I can't imagine how having the 'mag safety button' removed has any effect on operation of the weapon, nor, really, how any sort of modification to the safety switch would do anything particularly positive. The 9mm Browning, once trained upon it, was as effective as any pistol in that calibre, and in the role it occupied, was pretty good. It could have been slimmer to be used covertly (take off the handgrips and replace with something which worked in all the ways) and that was about it. If you had to use it, it would have had to have been in desperate circumstances, and the effect would be dependent on the operator's ability; few of the weapon's characteristics to the fore, but the operator's training and instincts most certainly so.
It massively improves the trigger pull, and hence makes life easier for the user in terms of shot placement.

And removes the risk of Emperor Mong's participation when easing springs.
 
It massively improves the trigger pull, and hence makes life easier for the user in terms of shot placement.

And removes the risk of Emperor Mong's participation when easing springs.
Full disclosure: mine still has the mag safety installed, but then it's a commercial FN one from 1974 and the trigger pull is pretty good as it is, to the point where I don't feel the need to do it. Ian's ex-Israeli one I shot at Desert Brutality a week ago had a horrible trigger, and would have benefitted from its removal.
 
Don't know, but I watched a policeman use the A3 model to take the top off his left index finger while showing a cute female cop how cool he was.

I nearly felt empathetic when I'd stopped laughing.
Nearly.


Edit to add type and make sense.

R/LM6 not too dissimilar. Had to consciously think about left hand placement when shouldering at speed. Couple of times I had a finger across the muzzle and had to pull it back, or hand too far back on the guard where the cocking lever beat the snot out of my pinkie.
 
It massively improves the trigger pull, and hence makes life easier for the user in terms of shot placement.

And removes the risk of Emperor Mong's participation when easing springs.
Probably right, although in the circumstances in which urgent use is required, I doubt that a 100lb pull would be noticed much. Mind you, I once bought what I thought was a Browning, but turned out to be a Norinco copy (never trust a fecken Arab arms dealer) and the pull on that would have needed a system of crowbars and levers. It went to a convenient hole in the desert, like Nicky:
 
Probably right, although in the circumstances in which urgent use is required, I doubt that a 100lb pull would be noticed much. Mind you, I once bought what I thought was a Browning, but turned out to be a Norinco copy (never trust a fecken Arab arms dealer) and the pull on that would have needed a system of crowbars and levers. It went to a convenient hole in the desert, like Nicky:
It's the difference between a good hit and a mashed trigger resulting in a miss...
 
It's the difference between a good hit and a mashed trigger resulting in a miss...
I bow to your expertise, but qualify that with my own experience, which never had any problem with the trigger pull, over a couple of decades of use - I certainly never thought about it - and usually a decent hit on that Russian fellow's picture. As an enthusiast, I'd expect you to be far more concerned with the minutiae of weapon handling than me, and a far better shot. I mostly did as I was told by people who were much more betterer at it all than me.

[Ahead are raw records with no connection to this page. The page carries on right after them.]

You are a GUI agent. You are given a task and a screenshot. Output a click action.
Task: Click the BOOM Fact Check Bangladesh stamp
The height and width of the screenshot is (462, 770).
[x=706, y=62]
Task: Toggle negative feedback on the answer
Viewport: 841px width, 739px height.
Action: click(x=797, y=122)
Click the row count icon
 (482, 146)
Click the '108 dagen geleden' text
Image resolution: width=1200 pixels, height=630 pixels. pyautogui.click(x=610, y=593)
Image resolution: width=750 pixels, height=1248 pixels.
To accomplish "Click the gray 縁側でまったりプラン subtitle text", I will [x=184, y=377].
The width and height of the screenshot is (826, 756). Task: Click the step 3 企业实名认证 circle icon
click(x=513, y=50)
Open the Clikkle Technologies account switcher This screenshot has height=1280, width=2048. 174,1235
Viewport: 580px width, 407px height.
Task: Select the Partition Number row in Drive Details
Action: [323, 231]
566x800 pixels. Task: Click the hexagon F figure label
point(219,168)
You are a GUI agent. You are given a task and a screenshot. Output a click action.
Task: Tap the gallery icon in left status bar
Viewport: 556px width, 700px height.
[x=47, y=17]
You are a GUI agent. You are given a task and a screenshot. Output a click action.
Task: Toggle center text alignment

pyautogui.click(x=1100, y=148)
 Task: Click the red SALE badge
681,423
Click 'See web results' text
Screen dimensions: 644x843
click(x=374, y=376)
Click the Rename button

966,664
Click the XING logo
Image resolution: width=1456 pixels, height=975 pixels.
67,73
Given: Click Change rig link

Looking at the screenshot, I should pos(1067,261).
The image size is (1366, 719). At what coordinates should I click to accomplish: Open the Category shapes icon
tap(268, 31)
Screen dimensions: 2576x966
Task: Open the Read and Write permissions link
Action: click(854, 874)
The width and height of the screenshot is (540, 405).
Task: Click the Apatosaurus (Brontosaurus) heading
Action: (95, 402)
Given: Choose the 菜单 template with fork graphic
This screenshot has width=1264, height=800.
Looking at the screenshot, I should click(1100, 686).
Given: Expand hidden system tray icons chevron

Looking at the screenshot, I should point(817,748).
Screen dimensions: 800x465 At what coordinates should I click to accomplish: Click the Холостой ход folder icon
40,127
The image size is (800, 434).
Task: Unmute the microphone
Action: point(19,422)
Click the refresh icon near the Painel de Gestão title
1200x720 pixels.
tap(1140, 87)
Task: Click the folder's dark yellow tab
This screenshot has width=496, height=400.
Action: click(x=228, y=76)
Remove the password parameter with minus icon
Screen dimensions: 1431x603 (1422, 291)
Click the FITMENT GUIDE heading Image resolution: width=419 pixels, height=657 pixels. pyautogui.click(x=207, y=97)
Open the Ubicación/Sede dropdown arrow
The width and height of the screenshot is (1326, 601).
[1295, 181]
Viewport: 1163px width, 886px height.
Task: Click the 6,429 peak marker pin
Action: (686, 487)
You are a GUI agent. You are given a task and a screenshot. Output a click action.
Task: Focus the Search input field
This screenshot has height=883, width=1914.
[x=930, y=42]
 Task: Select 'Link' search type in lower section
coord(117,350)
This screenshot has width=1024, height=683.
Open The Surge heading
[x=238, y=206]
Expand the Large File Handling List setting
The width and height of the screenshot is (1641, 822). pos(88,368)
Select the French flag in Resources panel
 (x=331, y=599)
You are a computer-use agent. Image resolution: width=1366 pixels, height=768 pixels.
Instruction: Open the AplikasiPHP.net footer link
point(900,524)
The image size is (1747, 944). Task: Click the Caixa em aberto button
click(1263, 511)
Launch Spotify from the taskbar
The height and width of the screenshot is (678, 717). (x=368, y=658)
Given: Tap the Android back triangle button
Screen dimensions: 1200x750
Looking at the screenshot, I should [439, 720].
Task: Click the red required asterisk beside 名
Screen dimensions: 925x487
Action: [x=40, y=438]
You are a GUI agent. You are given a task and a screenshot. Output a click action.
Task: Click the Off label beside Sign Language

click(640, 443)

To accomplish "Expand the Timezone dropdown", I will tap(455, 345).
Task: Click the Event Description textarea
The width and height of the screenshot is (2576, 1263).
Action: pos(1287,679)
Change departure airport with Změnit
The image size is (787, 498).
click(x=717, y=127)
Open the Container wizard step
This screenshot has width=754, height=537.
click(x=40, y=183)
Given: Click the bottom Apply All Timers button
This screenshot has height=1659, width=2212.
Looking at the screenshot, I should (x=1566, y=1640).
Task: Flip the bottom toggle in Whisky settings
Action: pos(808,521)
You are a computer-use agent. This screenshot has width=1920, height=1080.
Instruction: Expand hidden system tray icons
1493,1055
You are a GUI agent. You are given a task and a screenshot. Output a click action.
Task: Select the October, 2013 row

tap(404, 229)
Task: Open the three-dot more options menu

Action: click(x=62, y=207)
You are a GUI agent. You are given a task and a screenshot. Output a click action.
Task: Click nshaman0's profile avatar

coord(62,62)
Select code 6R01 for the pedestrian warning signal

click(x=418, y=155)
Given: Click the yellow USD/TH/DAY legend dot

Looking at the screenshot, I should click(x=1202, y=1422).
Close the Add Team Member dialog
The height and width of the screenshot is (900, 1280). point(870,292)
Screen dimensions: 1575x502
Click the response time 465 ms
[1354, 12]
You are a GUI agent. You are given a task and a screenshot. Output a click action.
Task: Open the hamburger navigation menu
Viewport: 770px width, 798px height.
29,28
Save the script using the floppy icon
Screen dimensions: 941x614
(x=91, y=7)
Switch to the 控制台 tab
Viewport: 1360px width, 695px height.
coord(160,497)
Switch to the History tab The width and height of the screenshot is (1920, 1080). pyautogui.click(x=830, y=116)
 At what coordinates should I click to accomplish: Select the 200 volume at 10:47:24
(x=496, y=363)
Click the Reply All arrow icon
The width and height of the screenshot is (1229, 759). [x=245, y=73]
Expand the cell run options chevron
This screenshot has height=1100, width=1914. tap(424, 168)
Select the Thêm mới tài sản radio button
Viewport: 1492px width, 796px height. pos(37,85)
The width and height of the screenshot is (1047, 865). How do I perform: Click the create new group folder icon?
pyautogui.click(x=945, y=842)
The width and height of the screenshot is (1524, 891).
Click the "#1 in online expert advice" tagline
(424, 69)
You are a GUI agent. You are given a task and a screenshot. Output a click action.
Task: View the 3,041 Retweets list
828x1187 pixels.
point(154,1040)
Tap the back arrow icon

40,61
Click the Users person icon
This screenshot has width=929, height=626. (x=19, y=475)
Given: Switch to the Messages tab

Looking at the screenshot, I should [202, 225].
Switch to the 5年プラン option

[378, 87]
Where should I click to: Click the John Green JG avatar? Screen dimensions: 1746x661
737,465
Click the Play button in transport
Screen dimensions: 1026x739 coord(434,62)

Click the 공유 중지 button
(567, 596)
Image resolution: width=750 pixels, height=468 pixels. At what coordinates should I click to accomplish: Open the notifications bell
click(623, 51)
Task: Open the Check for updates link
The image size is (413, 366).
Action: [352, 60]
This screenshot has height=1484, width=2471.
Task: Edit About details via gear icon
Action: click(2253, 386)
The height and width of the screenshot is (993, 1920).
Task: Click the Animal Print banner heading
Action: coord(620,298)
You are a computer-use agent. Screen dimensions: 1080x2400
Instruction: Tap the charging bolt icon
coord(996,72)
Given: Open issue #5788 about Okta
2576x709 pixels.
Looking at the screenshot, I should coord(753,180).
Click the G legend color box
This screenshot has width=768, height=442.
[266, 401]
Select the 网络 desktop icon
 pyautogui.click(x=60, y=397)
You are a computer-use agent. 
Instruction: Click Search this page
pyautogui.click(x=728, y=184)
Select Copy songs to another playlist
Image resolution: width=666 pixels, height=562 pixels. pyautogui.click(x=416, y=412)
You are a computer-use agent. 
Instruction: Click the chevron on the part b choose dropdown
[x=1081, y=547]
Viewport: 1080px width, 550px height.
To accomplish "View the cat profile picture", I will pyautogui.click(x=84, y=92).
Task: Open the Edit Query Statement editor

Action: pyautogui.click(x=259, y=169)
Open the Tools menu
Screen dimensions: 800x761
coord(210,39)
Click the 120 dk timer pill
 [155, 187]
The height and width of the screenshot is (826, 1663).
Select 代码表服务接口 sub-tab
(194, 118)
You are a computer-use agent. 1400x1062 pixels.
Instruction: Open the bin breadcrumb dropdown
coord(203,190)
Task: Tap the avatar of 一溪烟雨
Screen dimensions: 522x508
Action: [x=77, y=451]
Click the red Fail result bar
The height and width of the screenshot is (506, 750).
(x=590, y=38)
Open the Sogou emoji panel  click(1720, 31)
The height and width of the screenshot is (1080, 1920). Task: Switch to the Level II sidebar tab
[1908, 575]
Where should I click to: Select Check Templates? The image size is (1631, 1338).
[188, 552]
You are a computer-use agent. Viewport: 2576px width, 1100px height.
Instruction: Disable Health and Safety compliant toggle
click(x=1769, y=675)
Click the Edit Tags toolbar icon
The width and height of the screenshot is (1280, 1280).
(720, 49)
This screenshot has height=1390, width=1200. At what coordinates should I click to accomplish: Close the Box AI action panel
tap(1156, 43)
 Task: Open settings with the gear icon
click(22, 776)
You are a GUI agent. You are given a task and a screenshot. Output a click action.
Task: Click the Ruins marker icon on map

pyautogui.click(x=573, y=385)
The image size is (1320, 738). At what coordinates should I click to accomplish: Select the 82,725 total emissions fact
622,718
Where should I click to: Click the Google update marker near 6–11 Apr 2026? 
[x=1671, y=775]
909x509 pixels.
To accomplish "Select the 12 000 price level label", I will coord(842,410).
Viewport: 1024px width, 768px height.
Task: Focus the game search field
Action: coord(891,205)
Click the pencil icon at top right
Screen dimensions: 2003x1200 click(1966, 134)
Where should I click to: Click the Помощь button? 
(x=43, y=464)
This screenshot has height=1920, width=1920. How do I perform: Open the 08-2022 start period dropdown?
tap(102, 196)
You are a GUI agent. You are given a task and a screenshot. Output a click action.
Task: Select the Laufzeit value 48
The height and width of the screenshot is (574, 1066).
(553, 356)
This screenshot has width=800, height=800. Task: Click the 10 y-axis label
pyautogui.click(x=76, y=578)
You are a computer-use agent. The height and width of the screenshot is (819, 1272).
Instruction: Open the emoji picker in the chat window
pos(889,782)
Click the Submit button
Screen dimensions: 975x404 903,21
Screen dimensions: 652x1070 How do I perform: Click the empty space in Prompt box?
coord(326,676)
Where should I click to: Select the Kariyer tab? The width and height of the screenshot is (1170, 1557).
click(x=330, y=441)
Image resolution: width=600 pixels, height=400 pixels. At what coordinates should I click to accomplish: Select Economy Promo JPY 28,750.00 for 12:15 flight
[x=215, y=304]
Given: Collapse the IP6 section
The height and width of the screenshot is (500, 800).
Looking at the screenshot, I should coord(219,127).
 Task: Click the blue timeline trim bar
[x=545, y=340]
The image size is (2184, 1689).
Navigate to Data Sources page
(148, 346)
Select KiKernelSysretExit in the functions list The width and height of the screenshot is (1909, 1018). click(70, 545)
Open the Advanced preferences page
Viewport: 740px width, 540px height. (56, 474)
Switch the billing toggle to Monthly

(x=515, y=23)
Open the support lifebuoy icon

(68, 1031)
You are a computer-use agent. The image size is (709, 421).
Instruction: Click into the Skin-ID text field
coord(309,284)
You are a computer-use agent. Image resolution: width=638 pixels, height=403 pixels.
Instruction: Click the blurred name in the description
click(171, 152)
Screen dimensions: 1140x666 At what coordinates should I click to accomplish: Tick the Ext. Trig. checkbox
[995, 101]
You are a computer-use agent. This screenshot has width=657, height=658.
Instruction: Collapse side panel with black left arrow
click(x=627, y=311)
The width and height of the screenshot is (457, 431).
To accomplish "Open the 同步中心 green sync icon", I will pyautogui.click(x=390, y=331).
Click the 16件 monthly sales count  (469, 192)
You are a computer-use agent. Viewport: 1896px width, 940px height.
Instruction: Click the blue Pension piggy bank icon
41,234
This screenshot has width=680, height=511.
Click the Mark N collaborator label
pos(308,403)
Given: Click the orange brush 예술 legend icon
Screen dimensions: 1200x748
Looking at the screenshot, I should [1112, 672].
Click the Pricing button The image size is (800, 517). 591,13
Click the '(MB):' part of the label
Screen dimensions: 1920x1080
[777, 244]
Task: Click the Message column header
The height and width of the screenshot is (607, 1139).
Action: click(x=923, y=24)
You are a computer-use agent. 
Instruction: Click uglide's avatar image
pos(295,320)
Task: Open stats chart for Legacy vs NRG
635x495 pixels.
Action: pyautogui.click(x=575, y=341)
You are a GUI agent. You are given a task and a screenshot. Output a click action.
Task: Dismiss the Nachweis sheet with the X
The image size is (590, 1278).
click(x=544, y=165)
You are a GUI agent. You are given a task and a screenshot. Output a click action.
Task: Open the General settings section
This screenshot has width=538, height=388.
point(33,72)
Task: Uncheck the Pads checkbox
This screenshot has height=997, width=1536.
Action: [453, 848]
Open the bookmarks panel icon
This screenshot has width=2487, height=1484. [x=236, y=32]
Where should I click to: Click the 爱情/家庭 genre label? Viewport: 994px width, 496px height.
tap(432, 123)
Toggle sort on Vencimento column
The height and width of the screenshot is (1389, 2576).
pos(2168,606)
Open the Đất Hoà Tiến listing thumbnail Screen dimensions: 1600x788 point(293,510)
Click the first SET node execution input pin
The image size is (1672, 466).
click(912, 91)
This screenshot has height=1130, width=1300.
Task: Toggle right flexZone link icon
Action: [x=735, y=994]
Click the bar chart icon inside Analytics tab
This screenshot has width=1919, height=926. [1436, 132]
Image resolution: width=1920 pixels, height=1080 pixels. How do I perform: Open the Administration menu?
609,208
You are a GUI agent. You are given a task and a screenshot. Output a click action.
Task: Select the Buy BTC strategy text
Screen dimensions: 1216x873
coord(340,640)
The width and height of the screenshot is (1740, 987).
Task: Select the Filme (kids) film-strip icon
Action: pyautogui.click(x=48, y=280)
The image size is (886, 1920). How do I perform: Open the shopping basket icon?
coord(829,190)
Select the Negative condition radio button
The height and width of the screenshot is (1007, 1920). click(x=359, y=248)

Incidentally, during my service, I never aimed at a human with the intention of killing the brute, but on my first night of subsequent civilian employment, I used an old Webley (I think it was) to fire more rounds with that intent than would have normally been expended on a training day at the Hollow. The first pull on that thing would have challenged Sylvester Stallone at his sweatiest, but the bad guys had pangas and bows'n arrows, so there was plenty of motivation for a firm grip.